## [TASK INSTRUCTIONS]
The data beneath this task has to be reprinted character for character.

## [DATASET EXCERPTS]
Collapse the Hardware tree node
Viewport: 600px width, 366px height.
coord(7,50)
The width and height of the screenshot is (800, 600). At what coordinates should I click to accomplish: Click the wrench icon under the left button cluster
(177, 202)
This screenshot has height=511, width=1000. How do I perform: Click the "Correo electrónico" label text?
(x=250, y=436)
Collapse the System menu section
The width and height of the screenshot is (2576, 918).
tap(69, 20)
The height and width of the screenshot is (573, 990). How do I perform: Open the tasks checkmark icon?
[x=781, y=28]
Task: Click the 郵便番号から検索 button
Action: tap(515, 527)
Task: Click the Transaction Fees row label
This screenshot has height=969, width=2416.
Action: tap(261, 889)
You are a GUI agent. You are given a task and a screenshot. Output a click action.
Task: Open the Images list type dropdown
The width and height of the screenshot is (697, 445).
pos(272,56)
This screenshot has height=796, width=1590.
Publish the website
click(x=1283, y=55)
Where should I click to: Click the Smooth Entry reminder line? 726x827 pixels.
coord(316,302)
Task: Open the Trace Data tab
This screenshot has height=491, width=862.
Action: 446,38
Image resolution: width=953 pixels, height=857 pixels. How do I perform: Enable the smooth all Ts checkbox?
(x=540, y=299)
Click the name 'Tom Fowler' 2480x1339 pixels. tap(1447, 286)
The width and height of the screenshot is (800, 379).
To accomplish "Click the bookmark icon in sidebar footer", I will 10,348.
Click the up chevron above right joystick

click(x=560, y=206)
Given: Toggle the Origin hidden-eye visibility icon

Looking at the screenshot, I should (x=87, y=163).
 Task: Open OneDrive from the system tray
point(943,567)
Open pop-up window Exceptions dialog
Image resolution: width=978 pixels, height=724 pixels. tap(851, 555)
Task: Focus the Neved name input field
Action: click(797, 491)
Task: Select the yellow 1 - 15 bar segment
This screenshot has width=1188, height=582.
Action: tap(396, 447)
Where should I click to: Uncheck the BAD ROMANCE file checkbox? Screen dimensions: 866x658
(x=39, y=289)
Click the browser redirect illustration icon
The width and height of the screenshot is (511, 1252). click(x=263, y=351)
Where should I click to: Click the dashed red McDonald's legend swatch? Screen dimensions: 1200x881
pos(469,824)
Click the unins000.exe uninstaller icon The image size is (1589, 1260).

## [COMPLETED EXERCISE]
Collapse the Hardware tree node
Viewport: 600px width, 366px height.
coord(7,50)
The width and height of the screenshot is (800, 600). At what coordinates should I click to accomplish: Click the wrench icon under the left button cluster
(177, 202)
This screenshot has height=511, width=1000. How do I perform: Click the "Correo electrónico" label text?
(x=250, y=436)
Collapse the System menu section
The width and height of the screenshot is (2576, 918).
tap(69, 20)
The height and width of the screenshot is (573, 990). How do I perform: Open the tasks checkmark icon?
[x=781, y=28]
Task: Click the 郵便番号から検索 button
Action: tap(515, 527)
Task: Click the Transaction Fees row label
This screenshot has height=969, width=2416.
Action: tap(261, 889)
You are a GUI agent. You are given a task and a screenshot. Output a click action.
Task: Open the Images list type dropdown
The width and height of the screenshot is (697, 445).
pos(272,56)
This screenshot has height=796, width=1590.
Publish the website
click(x=1283, y=55)
Where should I click to: Click the Smooth Entry reminder line? 726x827 pixels.
coord(316,302)
Task: Open the Trace Data tab
This screenshot has height=491, width=862.
Action: 446,38
Image resolution: width=953 pixels, height=857 pixels. How do I perform: Enable the smooth all Ts checkbox?
(x=540, y=299)
Click the name 'Tom Fowler' 2480x1339 pixels. tap(1447, 286)
The width and height of the screenshot is (800, 379).
To accomplish "Click the bookmark icon in sidebar footer", I will 10,348.
Click the up chevron above right joystick

click(x=560, y=206)
Given: Toggle the Origin hidden-eye visibility icon

Looking at the screenshot, I should (x=87, y=163).
 Task: Open OneDrive from the system tray
point(943,567)
Open pop-up window Exceptions dialog
Image resolution: width=978 pixels, height=724 pixels. tap(851, 555)
Task: Focus the Neved name input field
Action: click(797, 491)
Task: Select the yellow 1 - 15 bar segment
This screenshot has width=1188, height=582.
Action: tap(396, 447)
Where should I click to: Uncheck the BAD ROMANCE file checkbox? Screen dimensions: 866x658
(x=39, y=289)
Click the browser redirect illustration icon
The width and height of the screenshot is (511, 1252). click(x=263, y=351)
Where should I click to: Click the dashed red McDonald's legend swatch? Screen dimensions: 1200x881
pos(469,824)
Click the unins000.exe uninstaller icon The image size is (1589, 1260).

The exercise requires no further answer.